Should Fertilized Embryos Or Fertility Treatments Be Considered Part Of The Marital Lifestyle And Be

With the advance of modern technology, and in particular with the advances of in vitro fertilization, leads to the question of whether a soon-to-be former husband should be responsible for a wife’s future egg-freezing procedures, medication costs or embryo/egg storage costs. The reality of the situation is that couples often delay having children in order to establish their careers. What happens if a married couple always planned to have children or had made several failed attempts at in vitro fertilization before the marriage began to unravel?

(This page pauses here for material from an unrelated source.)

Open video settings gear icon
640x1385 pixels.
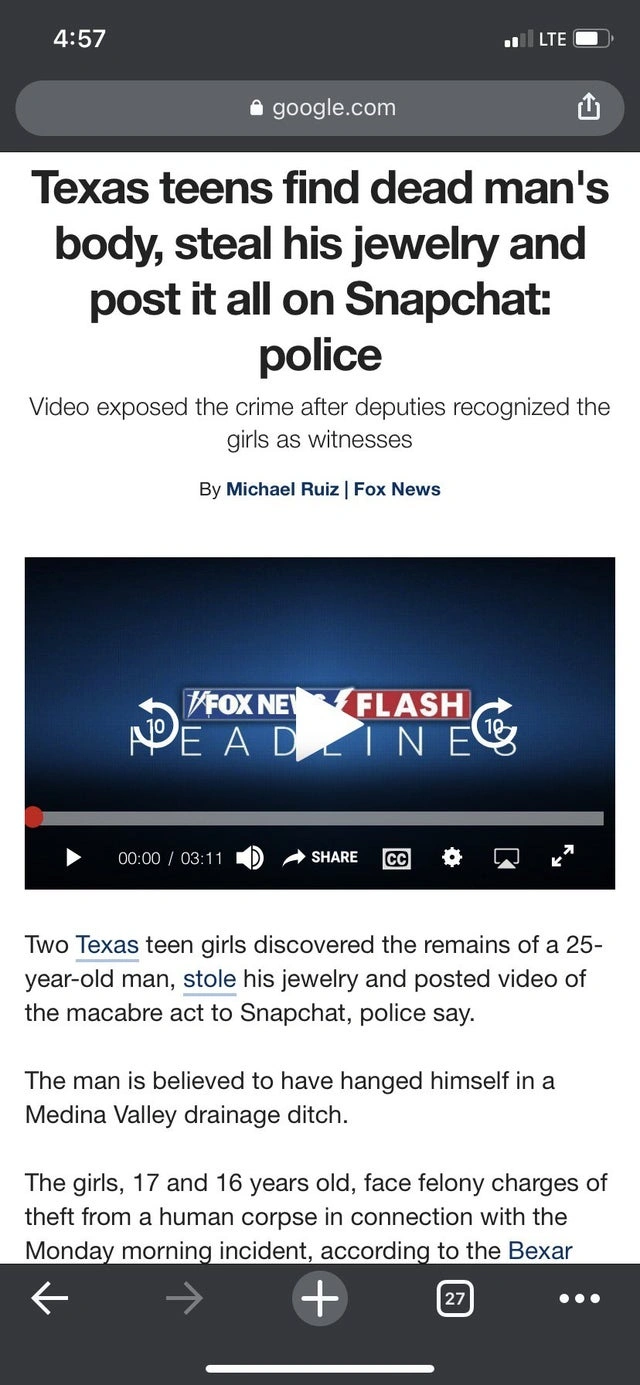pos(451,857)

Generally, the procedure of extracting and freezing eggs costs between $5,000 and $13,000. At the end of a divorce, the purpose is to equitably divide marital assets. The argument can be made that fertility treatments should be considered part of the marital lifestyle. Likewise, the argument can be made that a wife’s missed chance to have a baby during the marriage is akin to a form of sacrifice for which she should receive compensation. This argument is similar to one spouse’s expected compensation for contribution toward the other spouse’s higher education costs (i.e. law school, medical school, graduate school).

In some cases, courts have acknowledged the realities of a woman’s biological clock and awarded her custody of fertilized embryos. For instance, an Illinois appellate court held that a woman could keep custody of the embryos she and her ex-boyfriend created before she became infertile due to cancer treatments.

In other words, when it comes to fertilized embryos and/or the cost of in vitro fertilization treatments in the context of a couple’s marriage and impending divorce, nothing should be off the settlement table. And, a woman may very well be able to receive the embryos and/or fertilization treatments, medical costs, etc., in a divorce.